### Records supplied:
__________

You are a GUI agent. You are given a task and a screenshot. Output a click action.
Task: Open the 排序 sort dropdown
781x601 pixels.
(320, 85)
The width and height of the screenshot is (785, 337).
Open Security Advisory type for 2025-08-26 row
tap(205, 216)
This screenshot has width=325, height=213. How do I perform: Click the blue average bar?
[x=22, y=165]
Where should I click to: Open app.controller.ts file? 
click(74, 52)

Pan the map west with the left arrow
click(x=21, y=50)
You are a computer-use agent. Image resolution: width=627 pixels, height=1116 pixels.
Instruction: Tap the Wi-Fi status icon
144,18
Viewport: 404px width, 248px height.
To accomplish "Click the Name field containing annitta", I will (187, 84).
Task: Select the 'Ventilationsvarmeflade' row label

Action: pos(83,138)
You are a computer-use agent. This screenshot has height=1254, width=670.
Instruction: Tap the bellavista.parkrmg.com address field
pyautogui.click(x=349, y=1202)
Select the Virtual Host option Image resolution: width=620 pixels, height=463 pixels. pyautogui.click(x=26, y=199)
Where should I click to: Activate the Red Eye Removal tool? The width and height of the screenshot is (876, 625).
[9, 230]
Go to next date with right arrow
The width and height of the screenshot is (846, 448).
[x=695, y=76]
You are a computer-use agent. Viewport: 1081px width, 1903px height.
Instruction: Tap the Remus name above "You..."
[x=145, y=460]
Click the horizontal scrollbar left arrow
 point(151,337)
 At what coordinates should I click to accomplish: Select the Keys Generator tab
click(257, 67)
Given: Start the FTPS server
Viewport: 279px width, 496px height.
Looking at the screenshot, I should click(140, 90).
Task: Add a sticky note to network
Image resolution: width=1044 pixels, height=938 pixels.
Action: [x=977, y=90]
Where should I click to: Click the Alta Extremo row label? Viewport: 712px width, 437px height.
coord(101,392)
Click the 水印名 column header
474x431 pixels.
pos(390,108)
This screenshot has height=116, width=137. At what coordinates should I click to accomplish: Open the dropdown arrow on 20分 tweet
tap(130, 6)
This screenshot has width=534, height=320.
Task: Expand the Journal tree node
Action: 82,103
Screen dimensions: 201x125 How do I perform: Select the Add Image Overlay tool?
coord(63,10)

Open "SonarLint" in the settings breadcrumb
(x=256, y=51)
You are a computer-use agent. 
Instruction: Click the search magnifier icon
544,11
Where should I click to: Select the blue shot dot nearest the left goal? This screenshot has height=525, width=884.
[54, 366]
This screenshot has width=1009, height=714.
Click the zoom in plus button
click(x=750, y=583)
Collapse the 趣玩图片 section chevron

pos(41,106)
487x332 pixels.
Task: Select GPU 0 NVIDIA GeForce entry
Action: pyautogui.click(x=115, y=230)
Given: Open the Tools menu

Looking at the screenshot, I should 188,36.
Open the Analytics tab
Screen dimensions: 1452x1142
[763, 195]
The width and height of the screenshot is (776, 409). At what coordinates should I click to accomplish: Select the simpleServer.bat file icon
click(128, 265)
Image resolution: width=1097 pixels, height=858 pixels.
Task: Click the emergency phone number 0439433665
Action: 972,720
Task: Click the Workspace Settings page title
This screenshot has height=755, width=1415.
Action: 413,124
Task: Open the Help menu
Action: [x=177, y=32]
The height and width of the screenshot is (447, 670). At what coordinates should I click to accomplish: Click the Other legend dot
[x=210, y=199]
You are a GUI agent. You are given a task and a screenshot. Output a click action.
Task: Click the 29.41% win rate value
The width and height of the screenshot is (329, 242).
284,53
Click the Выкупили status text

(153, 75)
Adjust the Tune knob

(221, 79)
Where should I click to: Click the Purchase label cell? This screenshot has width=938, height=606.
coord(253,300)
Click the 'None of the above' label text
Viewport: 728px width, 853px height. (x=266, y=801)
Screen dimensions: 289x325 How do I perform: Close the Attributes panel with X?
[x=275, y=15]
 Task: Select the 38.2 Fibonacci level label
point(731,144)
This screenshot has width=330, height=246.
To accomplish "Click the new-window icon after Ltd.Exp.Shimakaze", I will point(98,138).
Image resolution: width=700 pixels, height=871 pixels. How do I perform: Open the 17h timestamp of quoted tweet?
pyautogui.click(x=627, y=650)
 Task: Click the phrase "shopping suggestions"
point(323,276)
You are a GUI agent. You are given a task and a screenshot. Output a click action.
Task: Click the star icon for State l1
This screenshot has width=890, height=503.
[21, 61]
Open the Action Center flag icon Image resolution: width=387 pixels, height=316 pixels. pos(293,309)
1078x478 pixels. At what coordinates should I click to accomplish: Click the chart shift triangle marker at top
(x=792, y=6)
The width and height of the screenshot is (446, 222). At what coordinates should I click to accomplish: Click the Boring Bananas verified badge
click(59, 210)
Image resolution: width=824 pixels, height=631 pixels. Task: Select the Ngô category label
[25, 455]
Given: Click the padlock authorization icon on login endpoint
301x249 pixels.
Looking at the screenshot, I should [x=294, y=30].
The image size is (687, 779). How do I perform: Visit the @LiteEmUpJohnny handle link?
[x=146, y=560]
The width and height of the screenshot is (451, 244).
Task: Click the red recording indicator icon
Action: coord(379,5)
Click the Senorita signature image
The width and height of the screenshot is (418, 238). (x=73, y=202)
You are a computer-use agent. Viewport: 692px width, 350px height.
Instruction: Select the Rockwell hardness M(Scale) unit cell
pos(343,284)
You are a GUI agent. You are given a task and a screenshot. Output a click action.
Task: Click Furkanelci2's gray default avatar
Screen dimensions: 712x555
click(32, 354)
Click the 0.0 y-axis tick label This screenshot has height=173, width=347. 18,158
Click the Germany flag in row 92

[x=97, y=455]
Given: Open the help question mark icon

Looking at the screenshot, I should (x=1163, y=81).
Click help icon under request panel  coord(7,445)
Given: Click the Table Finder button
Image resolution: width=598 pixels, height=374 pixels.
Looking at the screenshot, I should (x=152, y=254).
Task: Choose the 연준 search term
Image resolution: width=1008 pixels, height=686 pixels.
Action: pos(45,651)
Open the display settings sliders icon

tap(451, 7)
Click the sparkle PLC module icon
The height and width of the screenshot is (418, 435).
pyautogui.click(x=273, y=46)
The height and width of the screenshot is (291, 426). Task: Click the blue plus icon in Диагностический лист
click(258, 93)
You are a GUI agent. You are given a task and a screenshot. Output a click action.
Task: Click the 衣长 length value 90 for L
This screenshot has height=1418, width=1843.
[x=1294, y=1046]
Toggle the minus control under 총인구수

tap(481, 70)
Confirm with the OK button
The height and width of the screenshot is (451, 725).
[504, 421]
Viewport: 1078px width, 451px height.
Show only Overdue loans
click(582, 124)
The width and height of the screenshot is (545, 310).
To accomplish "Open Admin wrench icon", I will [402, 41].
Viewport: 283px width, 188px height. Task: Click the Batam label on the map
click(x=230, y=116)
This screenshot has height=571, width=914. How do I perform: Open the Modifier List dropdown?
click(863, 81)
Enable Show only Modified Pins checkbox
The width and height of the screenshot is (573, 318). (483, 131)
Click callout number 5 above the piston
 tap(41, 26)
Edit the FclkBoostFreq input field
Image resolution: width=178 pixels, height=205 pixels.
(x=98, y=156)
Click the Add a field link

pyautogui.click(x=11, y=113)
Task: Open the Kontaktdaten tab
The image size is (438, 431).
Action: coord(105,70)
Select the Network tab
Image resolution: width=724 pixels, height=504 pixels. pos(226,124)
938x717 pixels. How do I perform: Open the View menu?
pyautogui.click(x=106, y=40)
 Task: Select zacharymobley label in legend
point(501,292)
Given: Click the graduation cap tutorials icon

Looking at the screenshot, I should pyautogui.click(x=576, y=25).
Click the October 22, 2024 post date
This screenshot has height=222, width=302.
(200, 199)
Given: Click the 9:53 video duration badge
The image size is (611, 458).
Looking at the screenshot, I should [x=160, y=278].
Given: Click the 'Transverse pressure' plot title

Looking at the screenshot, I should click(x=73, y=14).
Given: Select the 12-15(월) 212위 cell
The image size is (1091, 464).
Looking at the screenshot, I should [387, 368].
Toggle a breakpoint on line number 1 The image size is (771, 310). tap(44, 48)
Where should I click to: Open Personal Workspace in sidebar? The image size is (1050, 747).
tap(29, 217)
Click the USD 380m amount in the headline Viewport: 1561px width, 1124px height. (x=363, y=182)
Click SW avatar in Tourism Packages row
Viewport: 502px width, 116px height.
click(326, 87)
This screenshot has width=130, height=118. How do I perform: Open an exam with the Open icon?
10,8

__________

### Exercise:
Filter the data down to the lines that contain the string "avatar", and copy them.

### Expected answer:
Task: Click Furkanelci2's gray default avatar
Click SW avatar in Tourism Packages row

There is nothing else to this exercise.